Data Storage Encryption

Overview

Lakehouse supports server-side encryption (SSE) for table data stored in object storage, using the AES-256 encryption algorithm to ensure your data is securely protected at the storage layer.

You can choose to use cloud provider-managed keys or your own KMS keys for encryption, depending on your security and compliance requirements.

Encryption Modes

Lakehouse provides two encryption modes:

ModeDescription
Managed Encryption (Recommended)Uses managed keys provided by the cloud provider's object storage service for encryption, no additional configuration required
Custom KMS EncryptionUses your own KMS keys for encryption, requires providing KMS ARN (ID) and KMS Region

Encryption Scope

  • You can enable encryption uniformly at the workspace level. After enabling, newly created data objects within the workspace will be encrypted by default.
  • You can enable encryption for a workspace at any time. Enabling encryption will not affect existing tables in the workspace; it only applies encryption to newly created tables.

Usage

Enable Encryption When Creating a Workspace

  1. On the Create Workspace page, toggle on the "Storage Encryption" switch.
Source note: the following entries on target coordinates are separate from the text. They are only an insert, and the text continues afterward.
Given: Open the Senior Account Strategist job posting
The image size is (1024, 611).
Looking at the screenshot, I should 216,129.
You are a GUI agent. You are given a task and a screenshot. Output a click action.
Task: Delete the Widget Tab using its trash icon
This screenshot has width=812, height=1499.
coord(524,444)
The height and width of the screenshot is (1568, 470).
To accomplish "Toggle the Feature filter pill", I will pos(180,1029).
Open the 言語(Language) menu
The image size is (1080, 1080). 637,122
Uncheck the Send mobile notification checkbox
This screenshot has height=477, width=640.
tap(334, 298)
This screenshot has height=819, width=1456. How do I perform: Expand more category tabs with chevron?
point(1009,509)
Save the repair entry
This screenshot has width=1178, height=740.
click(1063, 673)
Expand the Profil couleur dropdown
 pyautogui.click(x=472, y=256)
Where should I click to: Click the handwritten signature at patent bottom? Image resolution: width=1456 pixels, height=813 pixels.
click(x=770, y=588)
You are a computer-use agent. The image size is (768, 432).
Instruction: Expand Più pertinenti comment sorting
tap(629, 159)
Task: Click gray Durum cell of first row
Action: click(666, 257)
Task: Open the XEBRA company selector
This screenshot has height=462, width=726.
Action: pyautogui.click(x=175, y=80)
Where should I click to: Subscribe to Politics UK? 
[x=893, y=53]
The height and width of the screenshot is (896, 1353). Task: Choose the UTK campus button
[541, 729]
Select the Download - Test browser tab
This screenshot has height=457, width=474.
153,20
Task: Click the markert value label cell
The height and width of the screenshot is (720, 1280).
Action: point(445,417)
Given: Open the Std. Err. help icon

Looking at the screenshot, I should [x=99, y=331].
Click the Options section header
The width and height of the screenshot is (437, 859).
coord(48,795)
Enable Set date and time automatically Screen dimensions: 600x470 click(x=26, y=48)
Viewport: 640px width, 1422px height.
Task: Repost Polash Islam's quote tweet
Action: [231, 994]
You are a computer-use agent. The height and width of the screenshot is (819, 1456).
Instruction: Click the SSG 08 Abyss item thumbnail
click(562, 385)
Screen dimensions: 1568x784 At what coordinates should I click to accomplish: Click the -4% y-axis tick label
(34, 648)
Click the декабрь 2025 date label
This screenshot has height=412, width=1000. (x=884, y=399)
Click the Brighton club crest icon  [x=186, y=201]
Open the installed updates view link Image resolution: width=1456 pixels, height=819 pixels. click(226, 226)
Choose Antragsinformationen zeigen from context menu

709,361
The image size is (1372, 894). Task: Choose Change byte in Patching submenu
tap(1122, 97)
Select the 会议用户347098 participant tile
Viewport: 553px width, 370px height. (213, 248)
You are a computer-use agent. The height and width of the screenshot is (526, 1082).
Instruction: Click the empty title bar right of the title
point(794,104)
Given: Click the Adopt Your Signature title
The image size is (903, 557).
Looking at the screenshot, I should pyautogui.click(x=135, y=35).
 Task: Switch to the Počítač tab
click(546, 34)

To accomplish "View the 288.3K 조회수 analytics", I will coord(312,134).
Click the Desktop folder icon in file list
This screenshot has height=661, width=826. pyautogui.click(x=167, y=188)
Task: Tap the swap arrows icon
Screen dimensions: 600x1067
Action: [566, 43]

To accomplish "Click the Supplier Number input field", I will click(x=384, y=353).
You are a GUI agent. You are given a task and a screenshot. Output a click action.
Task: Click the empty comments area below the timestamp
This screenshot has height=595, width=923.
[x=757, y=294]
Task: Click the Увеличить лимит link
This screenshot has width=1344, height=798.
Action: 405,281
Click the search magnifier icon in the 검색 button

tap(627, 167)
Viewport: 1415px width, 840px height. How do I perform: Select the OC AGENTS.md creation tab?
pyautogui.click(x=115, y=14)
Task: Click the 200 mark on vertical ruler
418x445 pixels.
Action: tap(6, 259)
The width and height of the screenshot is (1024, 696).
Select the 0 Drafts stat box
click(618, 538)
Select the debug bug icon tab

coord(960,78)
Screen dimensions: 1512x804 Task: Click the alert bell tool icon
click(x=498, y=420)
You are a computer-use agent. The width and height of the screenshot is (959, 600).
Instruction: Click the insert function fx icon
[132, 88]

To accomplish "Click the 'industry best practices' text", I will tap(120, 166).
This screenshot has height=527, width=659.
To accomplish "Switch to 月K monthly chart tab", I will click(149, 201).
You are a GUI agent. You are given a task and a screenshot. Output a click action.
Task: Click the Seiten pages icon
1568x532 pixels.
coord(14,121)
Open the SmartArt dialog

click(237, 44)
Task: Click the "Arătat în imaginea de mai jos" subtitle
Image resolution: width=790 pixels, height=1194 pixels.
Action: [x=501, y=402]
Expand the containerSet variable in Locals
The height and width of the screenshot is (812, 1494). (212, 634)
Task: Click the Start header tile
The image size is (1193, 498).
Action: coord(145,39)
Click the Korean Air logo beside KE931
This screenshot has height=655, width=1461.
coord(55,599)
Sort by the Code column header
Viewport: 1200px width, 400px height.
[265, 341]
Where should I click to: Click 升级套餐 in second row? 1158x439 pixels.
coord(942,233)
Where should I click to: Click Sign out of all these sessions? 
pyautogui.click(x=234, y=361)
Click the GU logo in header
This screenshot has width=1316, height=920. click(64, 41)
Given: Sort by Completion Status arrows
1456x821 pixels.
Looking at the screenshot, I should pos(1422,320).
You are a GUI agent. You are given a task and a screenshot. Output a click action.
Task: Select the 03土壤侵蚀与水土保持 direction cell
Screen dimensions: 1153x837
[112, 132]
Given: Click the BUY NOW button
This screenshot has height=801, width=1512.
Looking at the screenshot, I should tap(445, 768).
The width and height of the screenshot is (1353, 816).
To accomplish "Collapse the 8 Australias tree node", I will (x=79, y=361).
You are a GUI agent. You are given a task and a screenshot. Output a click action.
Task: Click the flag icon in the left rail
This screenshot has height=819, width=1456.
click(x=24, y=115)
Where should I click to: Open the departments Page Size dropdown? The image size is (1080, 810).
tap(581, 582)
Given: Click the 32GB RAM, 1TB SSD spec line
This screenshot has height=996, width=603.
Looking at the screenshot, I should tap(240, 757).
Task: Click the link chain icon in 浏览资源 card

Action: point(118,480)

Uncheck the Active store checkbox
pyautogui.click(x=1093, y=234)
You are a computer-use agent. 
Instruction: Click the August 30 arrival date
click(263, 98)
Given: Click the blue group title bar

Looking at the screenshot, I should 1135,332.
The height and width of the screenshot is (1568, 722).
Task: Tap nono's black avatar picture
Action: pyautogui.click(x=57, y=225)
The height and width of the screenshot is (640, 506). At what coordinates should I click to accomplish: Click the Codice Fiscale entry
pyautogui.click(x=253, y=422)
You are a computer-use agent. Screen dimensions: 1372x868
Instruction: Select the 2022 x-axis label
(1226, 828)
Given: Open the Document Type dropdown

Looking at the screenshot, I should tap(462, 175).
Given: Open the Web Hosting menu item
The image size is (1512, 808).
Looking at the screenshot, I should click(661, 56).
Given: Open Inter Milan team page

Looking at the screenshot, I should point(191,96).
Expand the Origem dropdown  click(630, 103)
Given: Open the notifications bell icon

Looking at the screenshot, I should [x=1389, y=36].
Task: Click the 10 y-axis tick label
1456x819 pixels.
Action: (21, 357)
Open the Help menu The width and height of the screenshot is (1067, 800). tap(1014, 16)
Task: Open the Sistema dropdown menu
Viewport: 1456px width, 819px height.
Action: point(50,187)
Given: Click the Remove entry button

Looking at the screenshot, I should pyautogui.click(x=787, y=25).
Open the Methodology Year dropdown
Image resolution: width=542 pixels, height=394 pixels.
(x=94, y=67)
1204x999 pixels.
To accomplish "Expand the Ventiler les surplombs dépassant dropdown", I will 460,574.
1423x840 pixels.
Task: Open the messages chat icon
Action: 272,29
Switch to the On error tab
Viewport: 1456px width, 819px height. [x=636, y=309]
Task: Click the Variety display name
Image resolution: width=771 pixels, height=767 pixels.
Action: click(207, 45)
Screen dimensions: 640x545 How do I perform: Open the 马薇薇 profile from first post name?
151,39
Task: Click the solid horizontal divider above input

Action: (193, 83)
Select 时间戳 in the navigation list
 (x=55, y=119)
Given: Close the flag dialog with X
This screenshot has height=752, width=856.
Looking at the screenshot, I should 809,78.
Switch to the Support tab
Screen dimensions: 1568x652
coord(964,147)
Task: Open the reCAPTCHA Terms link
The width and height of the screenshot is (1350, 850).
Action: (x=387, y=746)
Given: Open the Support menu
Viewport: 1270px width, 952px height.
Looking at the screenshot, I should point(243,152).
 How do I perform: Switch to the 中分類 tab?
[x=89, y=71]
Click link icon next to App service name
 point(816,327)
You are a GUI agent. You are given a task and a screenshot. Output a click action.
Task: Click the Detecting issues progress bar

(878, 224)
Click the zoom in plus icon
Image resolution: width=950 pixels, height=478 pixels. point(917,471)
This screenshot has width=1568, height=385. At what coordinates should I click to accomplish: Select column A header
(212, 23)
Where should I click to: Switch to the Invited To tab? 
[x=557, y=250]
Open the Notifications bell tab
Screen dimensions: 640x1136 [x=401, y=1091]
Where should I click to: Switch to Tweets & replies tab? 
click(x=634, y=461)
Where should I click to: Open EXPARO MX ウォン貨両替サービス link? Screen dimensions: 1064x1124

  2. If you wish to use managed encryption, leave the KMS ARN blank.

  3. If you wish to use a custom KMS key:

    • Enter your KMS key ARN.
    • Enter the KMS Region.

Adjust Encryption Settings When Modifying a Workspace

  • If the workspace does not use a custom KMS key, you can freely toggle the encryption switch on or off.
  • If the workspace already uses a custom KMS key, the encryption settings will be locked, and you cannot disable encryption or modify the key configuration.

Key Management

  • Each data object can only use one key during its lifecycle, and the key cannot be changed.
  • You can create multiple keys and select different keys when encrypting data objects in different workspaces.
  • After using a custom KMS key, the KMS ARN and KMS Region become read-only and cannot be modified.

KMS Request Costs and Caching Mechanism

Since data warehouse scenarios involve frequent data reads and writes, using custom KMS keys can easily hit the QPS request limits of the cloud provider's KMS service and generate significant KMS API request costs. To address this, Lakehouse employs a key caching mechanism to reduce API calls to KMS, with a cache validity period of 5 minutes. This means that after a KMS key is revoked or becomes invalid, there is still a window of up to 5 minutes during which encrypted data can be read and written.

FAQ

Q: After enabling workspace encryption, will historical data be encrypted?

No. Enabling encryption only affects data objects created thereafter. Existing data is not affected.

Q: Can encryption be removed from an already encrypted table?

No. Table encryption operations are irreversible.

Q: Can custom KMS key configuration be modified after setup?

No. Once a custom KMS key is configured, neither the key information nor the encryption toggle can be modified.

Q: What if a custom KMS key is lost?

Please ensure you keep your custom KMS encryption keys secure. Once a key is lost, data encrypted with that key in Lakehouse will be permanently unreadable and unrecoverable.

Q: Does using custom KMS encryption incur additional costs?

Yes. Each data read/write requires calling the KMS API for encryption/decryption. Although Lakehouse reduces request frequency through a 5-minute key caching mechanism, significant KMS request costs may still be incurred in high-frequency read/write scenarios. These costs are incurred in the cloud account where your KMS key resides. It is recommended to prioritize managed encryption mode to avoid such costs.